And then in one of the more famous sayings quoted out of context- engraved even over the entrance to the main tower building on the University of Texas campus in Austin- Jesus tells the people who are following him, “If you continue in my word, you are truly my disciples; and you will know the truth, and the truth will make you free.” This brings us a little closer to it. This isn’t a truth that can be known by a set of metrics so much as it is a truth that we come to know in continuity with the words that Jesus is saying, as his disciples, as students of his way.
Maybe the reason Pilate has so much trouble with Jesus is that the questions he asks are not the questions of a student. They are not the questions of someone who knows what he doesn’t know and is willing to bring a curiosity and openness to what Jesus is saying. Rather Pilate is asking the questions of someone in authority, someone who has a job to do and who intends to do it. The truth that Jesus testifies to can be hard to know, hard to discover, hard to experience when we think we already know all the answers, when we’re sure we’ve got it all figured out.
Earlier that night he told his friends that he was going to prepare a place for them, that he would come again and take them there and that they knew the way to where he was going. Thomas was confused and pointed out that they couldn’t possibly know the way because they didn’t know where he was going, or what he was even talking about. And that’s when Jesus gave another often-quoted and frequently misused answer. “I am the way,” he said, “and the truth,” he added, “and the life.” If the way to where Jesus is going on this last day of his life is not a set of directions generated by your GPS, or Google Maps, then neither is the truth he keeps talking about some proposition or philosophy. As Frederick Buechner writes, “Jesus did not say that religion was the truth or that his own teachings were the truth or that what people taught about him was the truth or that the Bible was the truth or the Church or any system of ethics or theological doctrine. There are individual truths in all of them, we hope and believe, but individual truths were not what Pilate was after or what you and I are after either unless I miss my guess. Truths about this or that are a dime a dozen, including religious truths.
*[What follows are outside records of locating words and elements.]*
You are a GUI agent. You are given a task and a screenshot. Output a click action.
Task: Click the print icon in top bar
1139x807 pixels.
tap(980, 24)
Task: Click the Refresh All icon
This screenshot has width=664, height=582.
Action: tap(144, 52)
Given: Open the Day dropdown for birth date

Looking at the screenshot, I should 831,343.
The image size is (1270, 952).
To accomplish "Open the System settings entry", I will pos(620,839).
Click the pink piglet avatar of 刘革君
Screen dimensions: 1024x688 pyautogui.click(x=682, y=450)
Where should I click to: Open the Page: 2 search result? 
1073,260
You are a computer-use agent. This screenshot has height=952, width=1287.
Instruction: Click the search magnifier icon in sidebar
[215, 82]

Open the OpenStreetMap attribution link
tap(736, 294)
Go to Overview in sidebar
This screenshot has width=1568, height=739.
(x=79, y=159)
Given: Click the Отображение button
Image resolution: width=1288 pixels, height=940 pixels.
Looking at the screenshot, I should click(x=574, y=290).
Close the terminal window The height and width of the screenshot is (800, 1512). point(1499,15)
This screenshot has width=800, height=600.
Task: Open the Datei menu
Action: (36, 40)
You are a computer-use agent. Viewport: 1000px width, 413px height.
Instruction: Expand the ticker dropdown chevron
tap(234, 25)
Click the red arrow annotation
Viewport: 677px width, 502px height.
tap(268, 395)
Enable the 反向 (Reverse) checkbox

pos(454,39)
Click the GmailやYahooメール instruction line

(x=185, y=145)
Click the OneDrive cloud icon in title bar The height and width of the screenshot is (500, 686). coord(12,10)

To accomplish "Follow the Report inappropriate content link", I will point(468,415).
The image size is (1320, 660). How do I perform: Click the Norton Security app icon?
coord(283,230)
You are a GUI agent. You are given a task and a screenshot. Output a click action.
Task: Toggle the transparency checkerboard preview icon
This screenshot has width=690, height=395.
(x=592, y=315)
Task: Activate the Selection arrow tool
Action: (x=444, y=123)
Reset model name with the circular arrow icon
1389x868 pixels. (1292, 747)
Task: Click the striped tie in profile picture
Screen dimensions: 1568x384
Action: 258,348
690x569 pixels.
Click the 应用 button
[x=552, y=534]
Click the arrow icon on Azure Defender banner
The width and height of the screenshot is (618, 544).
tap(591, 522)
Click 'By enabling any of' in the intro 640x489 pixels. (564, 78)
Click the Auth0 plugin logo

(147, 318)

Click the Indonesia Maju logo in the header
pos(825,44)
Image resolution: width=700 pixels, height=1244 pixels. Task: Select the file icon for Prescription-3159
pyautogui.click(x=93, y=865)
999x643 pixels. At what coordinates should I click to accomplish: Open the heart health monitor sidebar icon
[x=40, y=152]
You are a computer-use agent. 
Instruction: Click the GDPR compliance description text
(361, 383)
THE truth is what Pilate is after: the truth about who we are and who God is if there is a God, the truth about life, the truth about death, the truth about truth itself. That is the truth we are all of us after.”[1]
It turns out that that truth, the truth that Pilate is after and that you and I are after, that truth is standing right in front of Pilate the whole time, just like it is before us. That truth stands before us full of God’s steadfast love and faithfulness. And we come to know it as we worship in the spirit of what he shows us, in continuity with the words he has to say. We come to know it as we come to know him. The only evidence we have is what he will show us, what he has already and will continue to show us as he encounters all the injustice generated by the kinds of kingdoms this world tries to create to rival God’s own. In an era in which our leaders daily dissemble trust, in which facts are called fake and lies get repeated until we’re expected to believe that they are true, Jesus shows us the truth that ultimately matters. Jesus is the truth that ultimately matters, about the light of God’s glory that sets us free from paying our allegiance to anything less than the love with which God so loves this world; even in its brokenness, even in its pain, even when it will literally kill him to love us. Like the realm of God’s power and presence that it reveals, it is a truth that cannot and does not belong to us- it isn’t my truth, or your truth- so much as we belong to it, to him. Because, as it happens, the truth that we are all of us after, has been after us all along
[1] Buechner, Frederick The Clown in the Belfry: Writings on Faith and Fiction Harper One, 1992.